Venice – the cradle of… something.

Sintra. Castle of the Moors (and the day trip crowds).

Sintra. Castle of the Moors (and the day trip crowds).

This sort of brings me around to the reason of this blog. I much prefer to travel when working (as a photojournalist) rather than in my spare time. The reason is two-fold: one is the tourist’s shame – the other is access. I’m curious by nature, but I’m also shy. Not painfully, but I’m not great with people either. Smalltalk doesn’t interest me. I have a hard time of approaching strangers – unless that is – I’m working. When having an agenda, having a story to tell, I am to some extent a different person.

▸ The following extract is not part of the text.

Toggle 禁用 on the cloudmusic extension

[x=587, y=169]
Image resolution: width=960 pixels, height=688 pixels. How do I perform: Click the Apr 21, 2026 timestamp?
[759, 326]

This summer I’m going to the US for a month long road trip with my girlfriend.

USA. Mapping FTW.

USA. Mapping FTW.

It’s not a work trip. It’s a holiday. I don’t think I’ve had a holiday lasting as long as this since high school. That’s fifteen years ago. And I really believe that I will have a substantially more interesting time in the US if I try to tell some stories from this trip. But I’m not going to commit myself to a publisher other than myself as that would sort of kill the idea of a proper holiday. So I need a different outlet, another audience – at least a potential audience. Thus a blog.

(Truth be told this is my second attempt at a blog, the first being a tumblr-site that never really took off. Then again I never really felt at home in a community based on the microblogging of nonsense either.)

Anyhow – now it is soon my turn to be the traveller and the Americans’ turn to mock me (lovingly, the same way I mock them, I hope). I pretty much know I won’t be asking for directions to McDonald’s, and I very much doubt I will be crawling in their flower beds to shoot tulips up close. But I just might be looking at crooked houses while drunk. And this blog will be where I boast about it.

Cheers!

(Read Geoff Dyer’s brilliant introduction to Martin Parr’s even more brilliant Small World for more on the relationship between photography and tourism – some pics here).